REQUIRED WORK
From the entries below, copy each line in which the word "agent" occurs.

SUPPLIED RECORDS
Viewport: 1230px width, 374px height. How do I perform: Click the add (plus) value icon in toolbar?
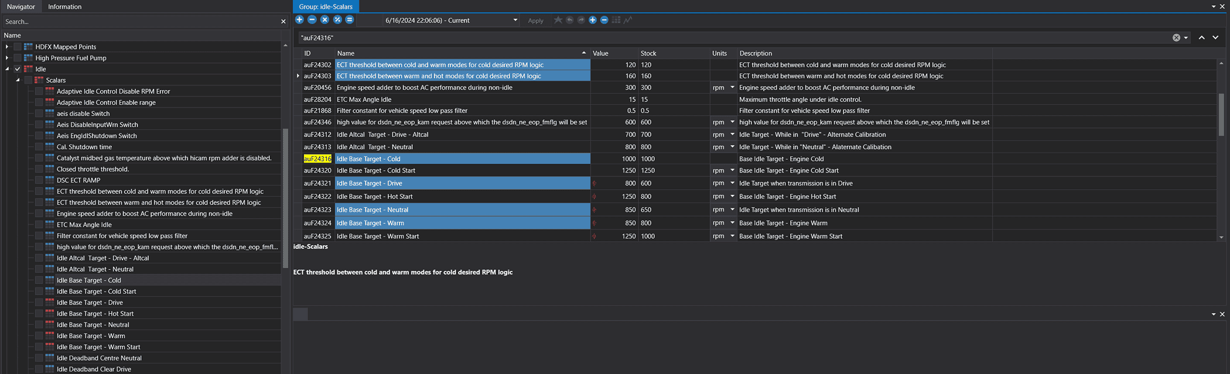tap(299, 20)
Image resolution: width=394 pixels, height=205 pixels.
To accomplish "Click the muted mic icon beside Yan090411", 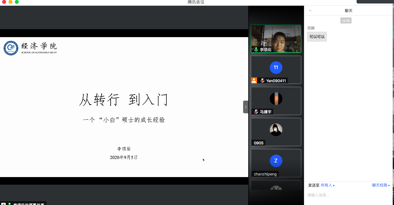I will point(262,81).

---

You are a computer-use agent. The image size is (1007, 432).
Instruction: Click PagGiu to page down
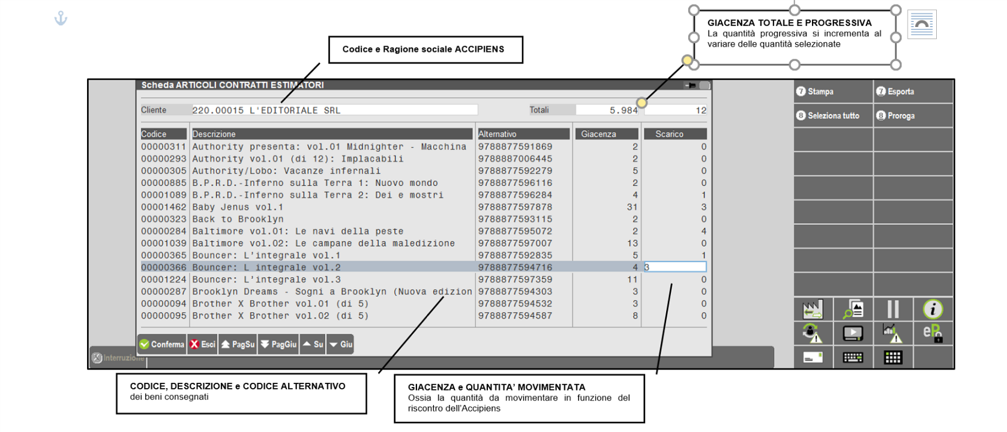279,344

* * *

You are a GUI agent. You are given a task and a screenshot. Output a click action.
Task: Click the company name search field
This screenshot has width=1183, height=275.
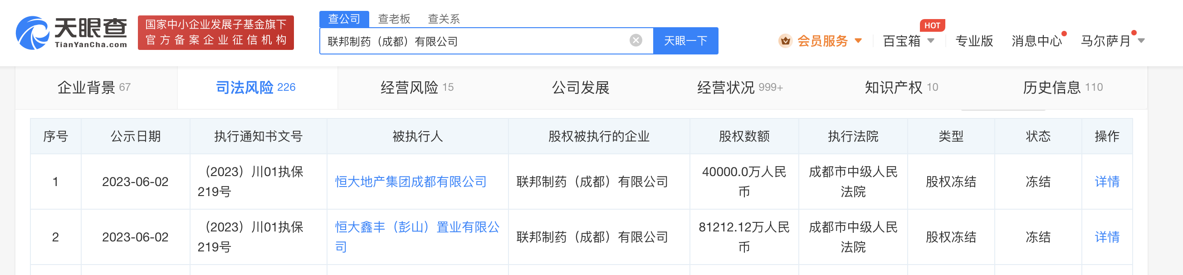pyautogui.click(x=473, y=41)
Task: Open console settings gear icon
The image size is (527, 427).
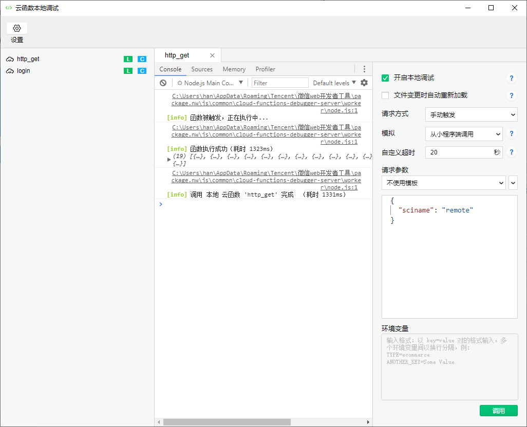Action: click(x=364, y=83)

OUTPUT FOR THIS TASK
You are a computer-use agent. The image size is (1007, 432).
You are a GUI agent. You are given a task and a screenshot. Output a click action.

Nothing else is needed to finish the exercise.